Title: Security Reports
Notice:    Licensed to the Apache Software Foundation (ASF) under one
           or more contributor license agreements.  See the NOTICE file
           distributed with this work for additional information
           regarding copyright ownership.  The ASF licenses this file
           to you under the Apache License, Version 2.0 (the
           "License"); you may not use this file except in compliance
           with the License.  You may obtain a copy of the License at
           .
             http://www.apache.org/licenses/LICENSE-2.0
           .
           Unless required by applicable law or agreed to in writing,
           software distributed under the License is distributed on an
           "AS IS" BASIS, WITHOUT WARRANTIES OR CONDITIONS OF ANY
           KIND, either express or implied.  See the License for the
           specific language governing permissions and limitations
           under the License.

## Reporting New Security Problems with Apache OpenOffice

The Apache Software Foundation takes a very active stance in eliminating security problems with Apache OpenOffice

We strongly encourage folks to report such problems to our private security mailing list first, before disclosing them in a public forum.

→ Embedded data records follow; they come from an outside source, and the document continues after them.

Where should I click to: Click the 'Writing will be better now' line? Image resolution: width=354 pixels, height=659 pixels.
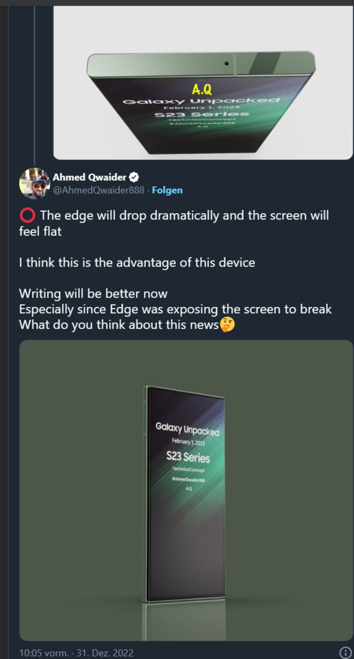coord(94,293)
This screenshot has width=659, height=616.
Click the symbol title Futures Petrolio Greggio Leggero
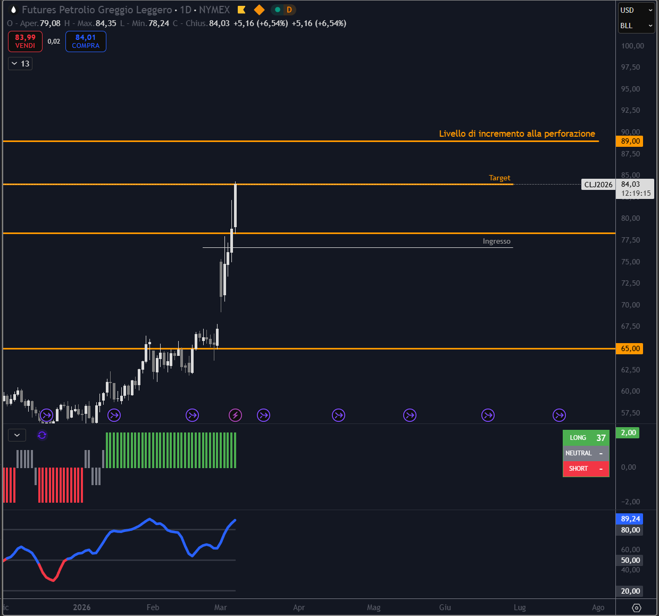click(x=97, y=10)
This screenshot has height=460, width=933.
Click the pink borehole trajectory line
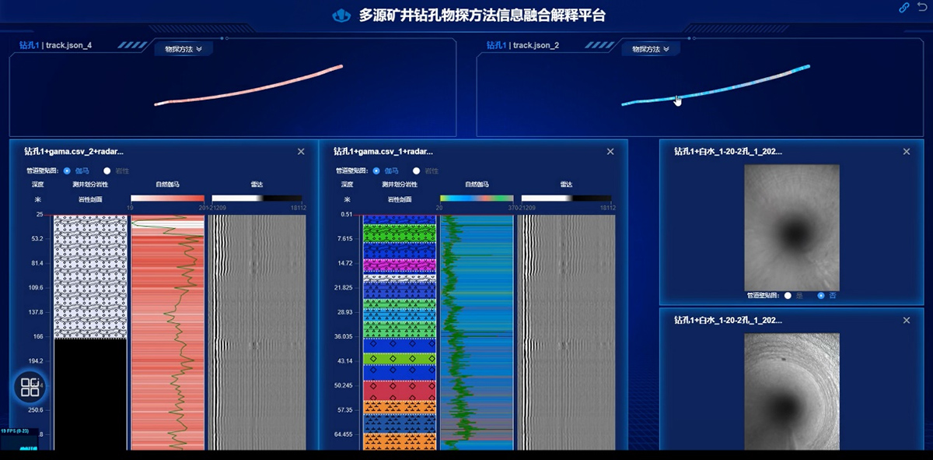pyautogui.click(x=248, y=85)
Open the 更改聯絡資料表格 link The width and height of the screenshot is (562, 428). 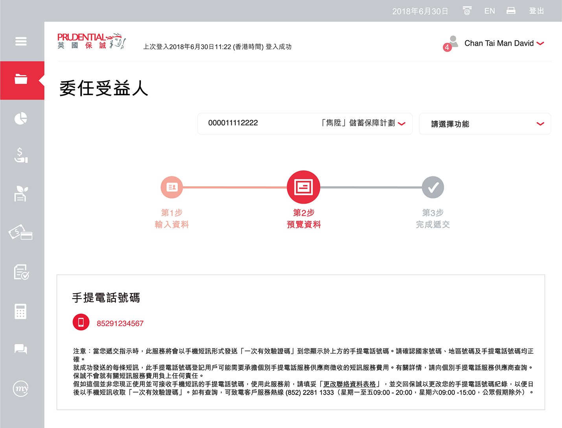[x=350, y=384]
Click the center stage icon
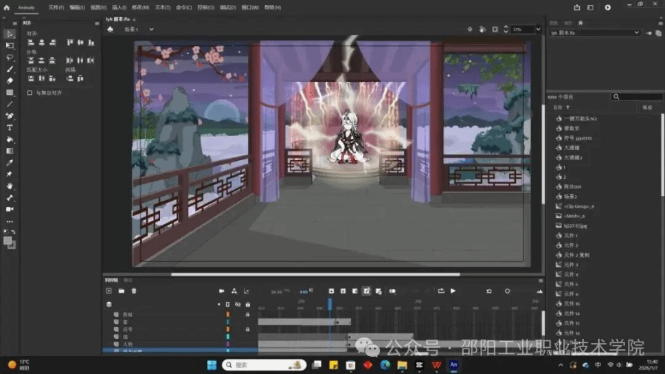 (470, 30)
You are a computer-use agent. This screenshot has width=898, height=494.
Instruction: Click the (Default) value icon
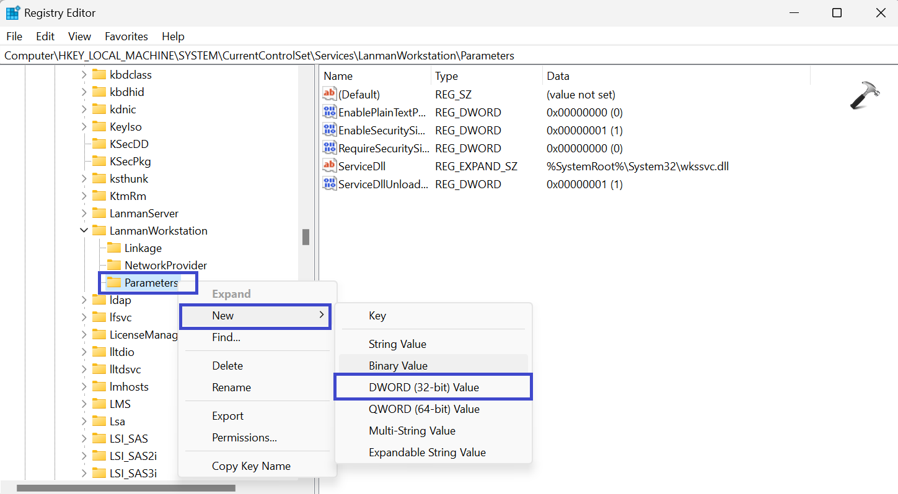(329, 94)
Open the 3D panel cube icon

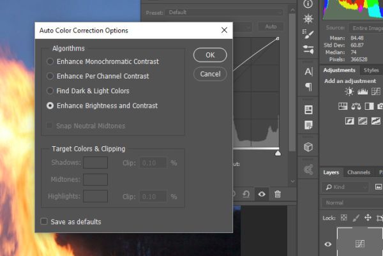[x=308, y=147]
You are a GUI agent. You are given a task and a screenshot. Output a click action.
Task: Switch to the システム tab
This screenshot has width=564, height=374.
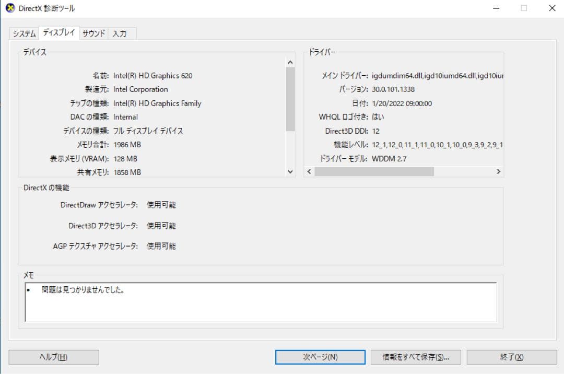[23, 33]
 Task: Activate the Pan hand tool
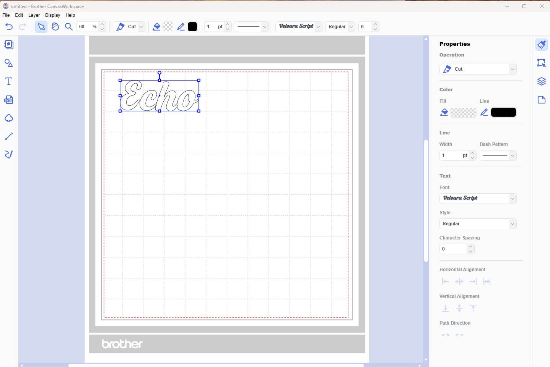55,27
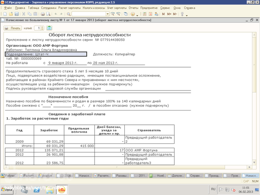
Task: Click the Cut scissors icon
Action: 23,14
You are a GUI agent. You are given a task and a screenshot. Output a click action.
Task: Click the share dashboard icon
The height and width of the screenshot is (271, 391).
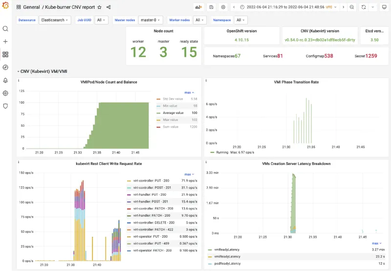pos(109,7)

**Please note that the security mailing list should only be used for reporting undisclosed security vulnerabilities in Apache OpenOffice and managing 
the process of fixing such vulnerabilities. We cannot accept regular bug reports or other queries at this address. All mail sent to this address that 
does not relate to an undisclosed security problem in Apache OpenOffice will be ignored.**

If you need to report a bug that isn't an undisclosed security vulnerability, please use the bug reporting page.

Questions about:

* how to configure OpenOffice securely
* if a vulnerability applies to your particular application
* obtaining further information on a published vulnerability
* availability of patches and/or new releases

should be addressed to the project's main mailing list. Please see the mailing lists page for details of how to subscribe.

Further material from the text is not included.